Aufgabenstellung: Welche Staaten nennt der folgende Text über Russlands Einfluss in Zentralasien mit ihrem Ländernamen als eigenständigem Wort? Liste sie vollständig auf.

Zentralasien: "Russland ist ein Weg in die Isolation"
Wie verändert der Ukraine-Krieg in einem Land wie Kasachstan das Verhältnis zu Moskau? Von Freundschaft bleibt formelle Partnerschaft mit Vorbehalten. Ein Gespräch mit dem usbekischen Politologen Temur Umarow.
Verliert Russland aktuell Einfluss in Zentralasien? Hat sich das Verhältnis zu bisherigen Verbündeten dort in Folge des Ukraine-Krieges verschlechtert, wie immer wieder zu lesen ist? Telepolis sprach darüber mit dem usbekischen Politologen und Zentralasienexperten Temur Umarow.
Herr Umarow, zwischen Tadschikistan und Kirgisistan gab es in den letzten Monaten bewaffnete Grenzkonflikte. Russland möchte, dass der zentralasiatische Raum geeint als Gegengewicht zum kollektiven Westen auftritt; und solche Kämpfe sind keinesfalls im russischen Interesse. Ist es ein Zeichen für schwindenden russischen Einfluss, dass die örtlichen Konflikte dennoch offen aufbrechen, da man keine Angst mehr vor den Russen hat?

Datenauszug:
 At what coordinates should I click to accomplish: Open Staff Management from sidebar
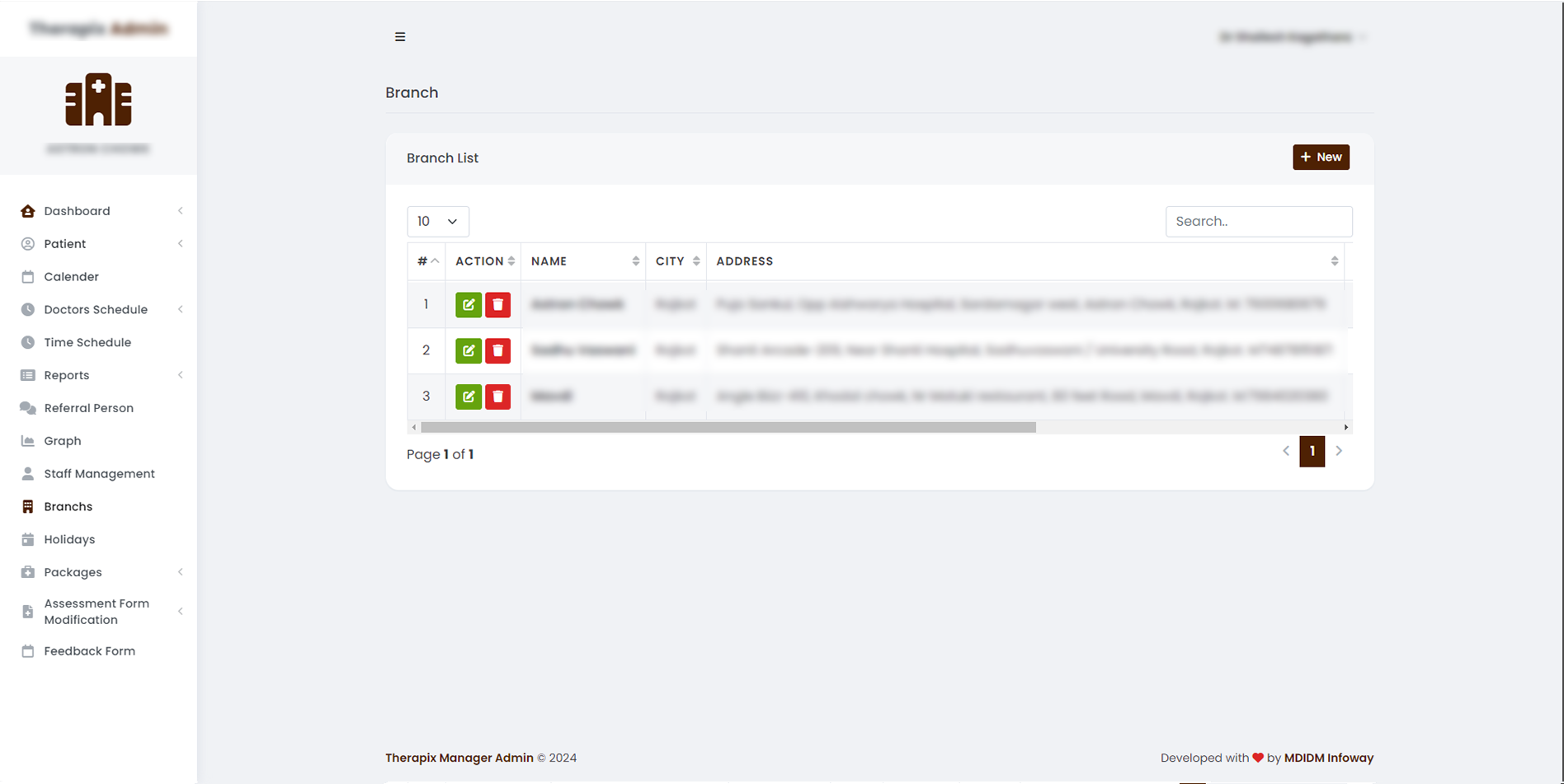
==
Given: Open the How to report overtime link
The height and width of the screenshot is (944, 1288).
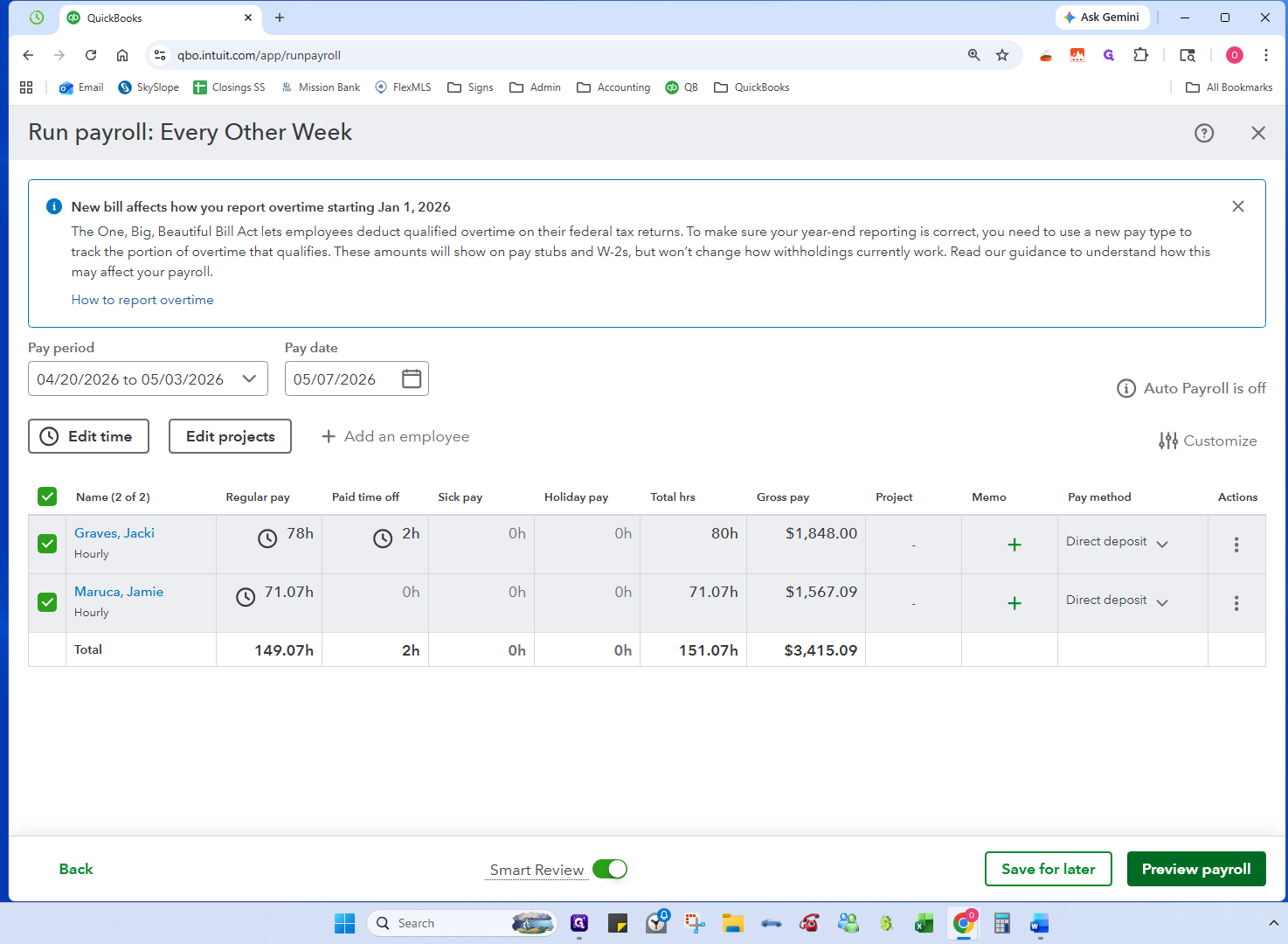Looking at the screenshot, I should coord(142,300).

Lösung:
- Russland
- Kasachstan
- Tadschikistan
- Kirgisistan